■ **EXERCISE DIRECTIONS**: Rewrite the records from the line containing "You are a GUI" through the end of the records, inclusive, keeping the requests and shifting every coordinate in the answers by -19. Omit the pictures from your answer.

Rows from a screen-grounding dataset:

>> begin

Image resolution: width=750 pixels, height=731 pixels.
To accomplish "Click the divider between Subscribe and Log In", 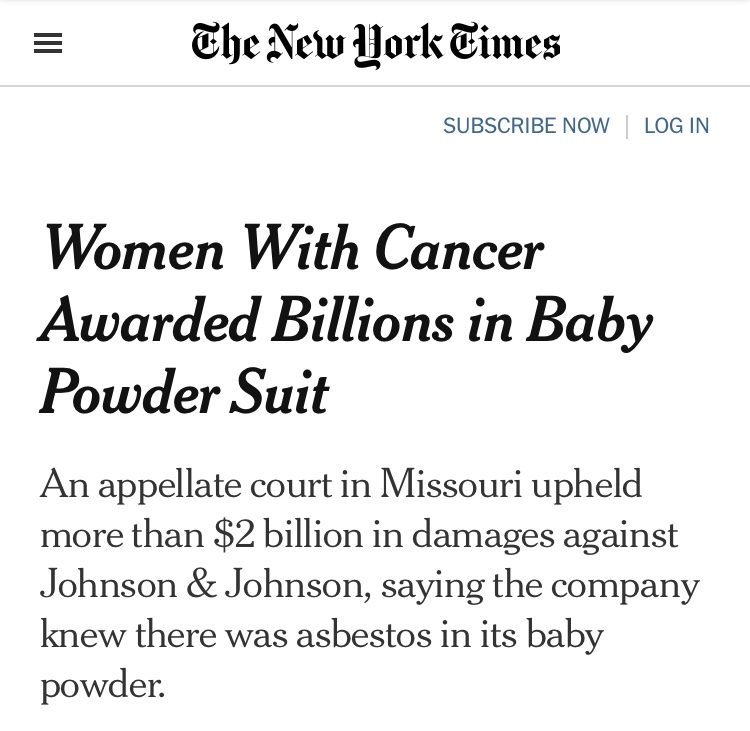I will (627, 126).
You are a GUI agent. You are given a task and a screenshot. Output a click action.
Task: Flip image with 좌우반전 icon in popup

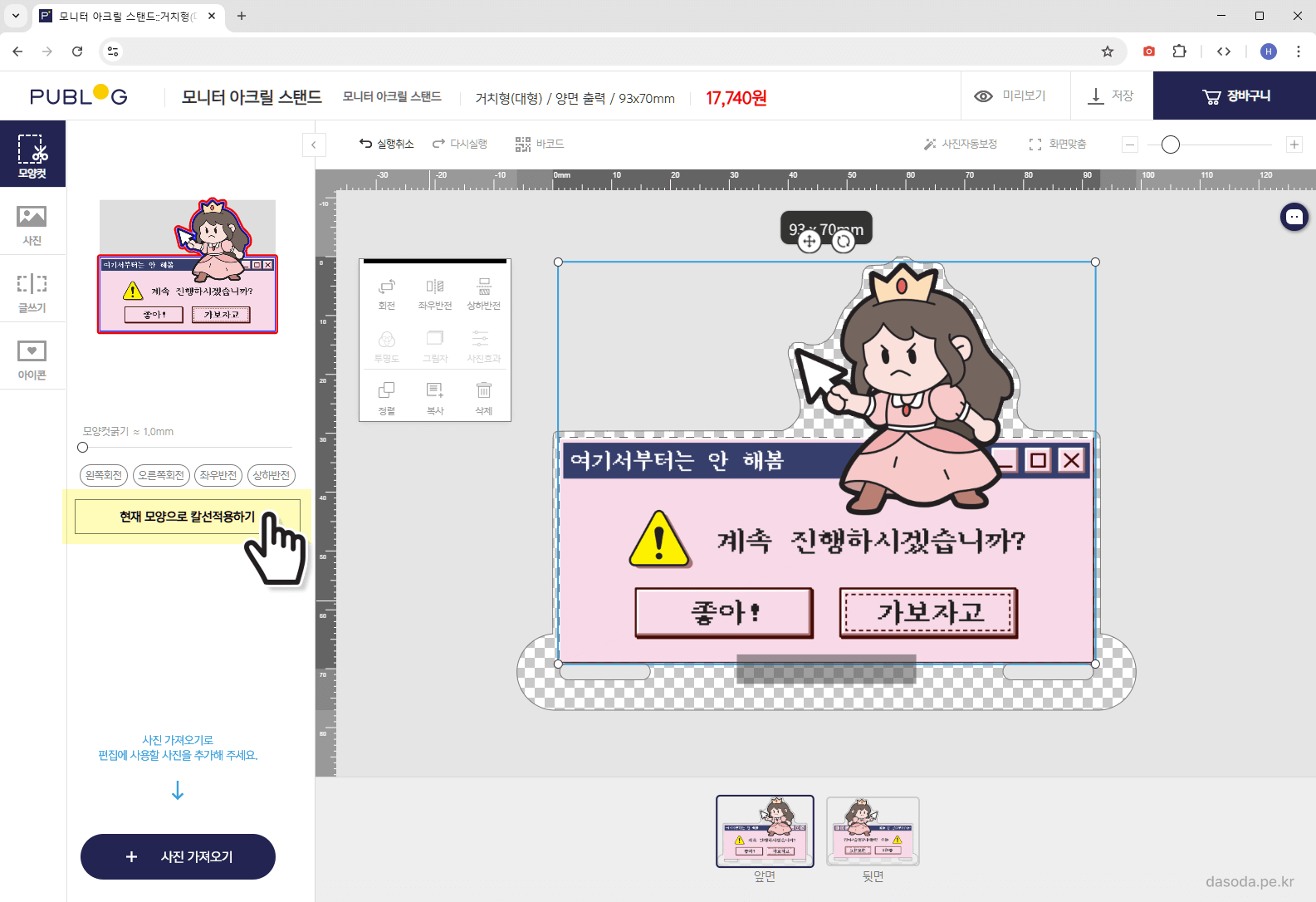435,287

>> end

■ **EXERCISE OUTPUT**:
You are a GUI agent. You are given a task and a screenshot. Output a click action.
Task: Flip image with 좌우반전 icon in popup

416,268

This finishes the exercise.